2023-09-25 11:26:26

by Hugh Dickins

[permalink] [raw]
Subject: [PATCH 01/12] hugetlbfs: drop shared NUMA mempolicy pretence

hugetlbfs_fallocate() goes through the motions of pasting a shared NUMA
mempolicy onto its pseudo-vma, but how could there ever be a shared NUMA
mempolicy for this file? hugetlb_vm_ops has never offered a set_policy
method, and hugetlbfs_parse_param() has never supported any mpol options
for a mount-wide default policy.

It's just an illusion: clean it away so as not to confuse others, giving
us more freedom to adjust shmem's set_policy/get_policy implementation.
But hugetlbfs_inode_info is still required, just to accommodate seals.
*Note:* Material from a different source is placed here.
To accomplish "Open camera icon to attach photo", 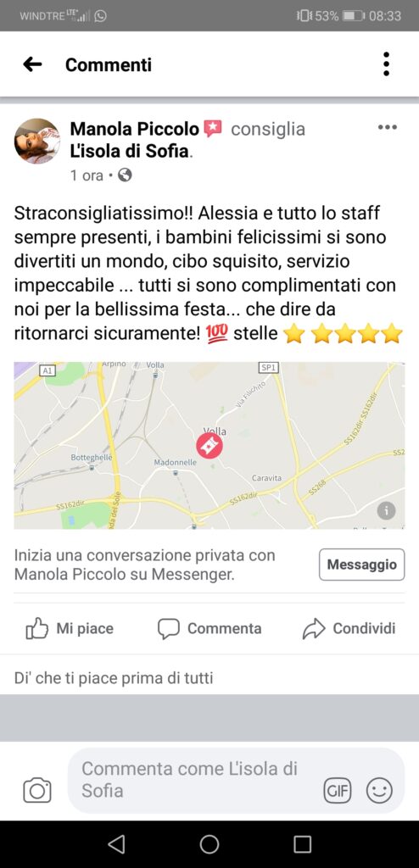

Yes, shared NUMA mempolicy support could be added to hugetlbfs, with a
set_policy method and/or mpol mount option (Andi's first posting did
include an admitted-unsatisfactory hugetlb_set_policy()); but it seems
that nobody has bothered to add that in the nineteen years since v2.6.7
made it possible, and there is at least one company that has invested
enough into hugetlbfs, that I guess they have learnt well enough how to
manage its NUMA, without needing shared mempolicy.

Signed-off-by: Hugh Dickins <[email protected]>
---
fs/hugetlbfs/inode.c | 41 +----------------------------------------
include/linux/hugetlb.h | 2 --
2 files changed, 1 insertion(+), 42 deletions(-)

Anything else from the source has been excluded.